Source:
---+---

May you live in interesting times.

When this line was used by Robert Kennedy in the sixties, it was more of a declaration than anything. “We live in interesting times.”

Ten days ago or so, I turned 24 and wondered if I felt this way about it all–but truthfully, I didn’t really have the time to process feelings or come to terms with everything that was happening at the time. I was applying for work, crying over having to move out, trying to sift through insecurities, wondering why I couldn’t write…”in flux” is the state commonly associated with these here feelings and inner movements.

So how did I spend my birthday? Unlike the last twenty-three years, for sure. I woke up at five in the morning (dead-tired from my second day of work and fighting the urge to fart out all the nervous gas that accumulated from the crazy mix of anxiety and too-spicy Ramen), gooey-eyed from all that packing…I took a quick shower, hopped into the car and took the longest trip to Baguio ever. We left at six in the morning only to arrive in Baguio at four in the afternoon.

---+---

Data excerpt:
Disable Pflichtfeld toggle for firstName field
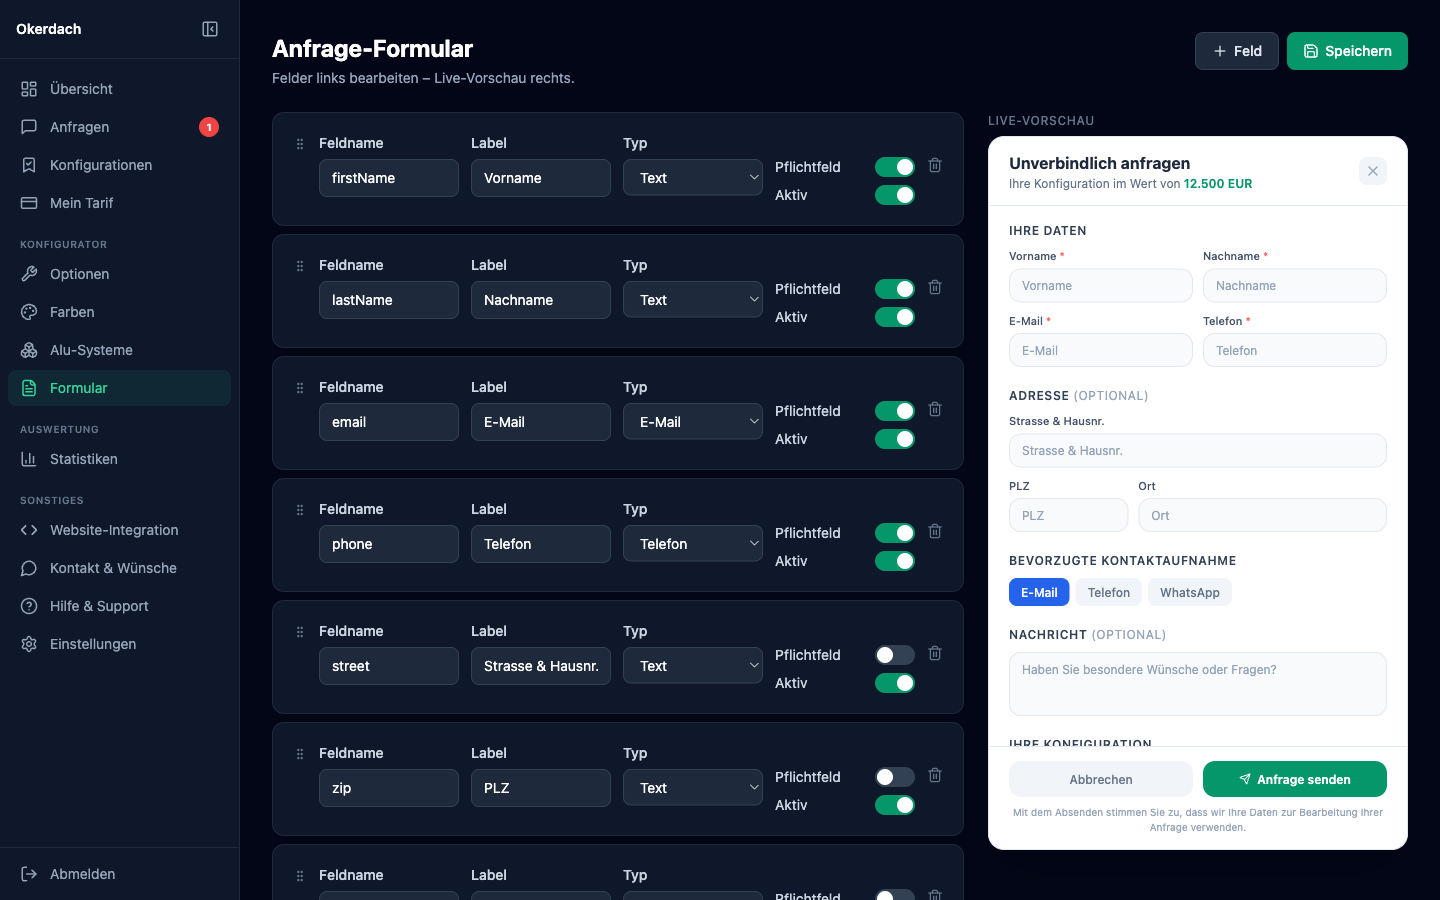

---+---

Required task 1:
The essay about turning 24 lists what the writer was doing ten days earlier, in the sentence beginning "I was applying for work". List every activity named in that sentence.
Required task 2:
Retype the essay about turning 24 word for word, from "When this line" up to and including "and inner movements.".
Required task 3:
Extend the essay about turning 24 past its final sentence, keeping its first-person voice.

Exercise answer 1:
- applying for work
- crying over having to move out
- trying to sift through insecurities
- wondering why I couldn't write

Exercise answer 2:
When this line was used by Robert Kennedy in the sixties, it was more of a declaration than anything. “We live in interesting times.”

Ten days ago or so, I turned 24 and wondered if I felt this way about it all–but truthfully, I didn’t really have the time to process feelings or come to terms with everything that was happening at the time. I was applying for work, crying over having to move out, trying to sift through insecurities, wondering why I couldn’t write…”in flux” is the state commonly associated with these here feelings and inner movements.

Exercise answer 3:
Going home has never taken so long.

Incidentally, this is really the theme of today’s post. I have been waiting for so long (three years in somewhat steady, not-as-exciting-as-I-had-hoped jobs) for a break and in most of those years I thought maybe I had either bitten off more than I could chew or been sick to think for a second that I could actually achieve my dreams…heck, if this blog is here for anything it’s really to serve its purpose as a repository–I’ve carefully chronicled every fear and anxiety that’s ever crossed my mind. I’ve even gone from knowing to forgetting then remembering dreams again. It’s all here. I’m open for the kill–but I doubt if I’d die.

SO what’s this really about? I’d say the signs that have been auspiciously linked to the times. The pictures you find below say a lot about what these past years have been like.

(My write-up is by someone who really seemed to know me better than I knew myself. That’s what happens when you veer away from the friends your age and ask those who have some wisdom about them to write this for you.)

Ask and you shall receive, yes?

There’s no better light other than morning light–strangely, when surrounded by those nearest and dearest to you, it always feels like morning. Not a bad time to get married either. (Are you taking notes, honey–I mean future husband-to-be?)

Be spectacular! Even if you’re just out to have fun with some friends in a random field…

Get lost, be found. –Make friends.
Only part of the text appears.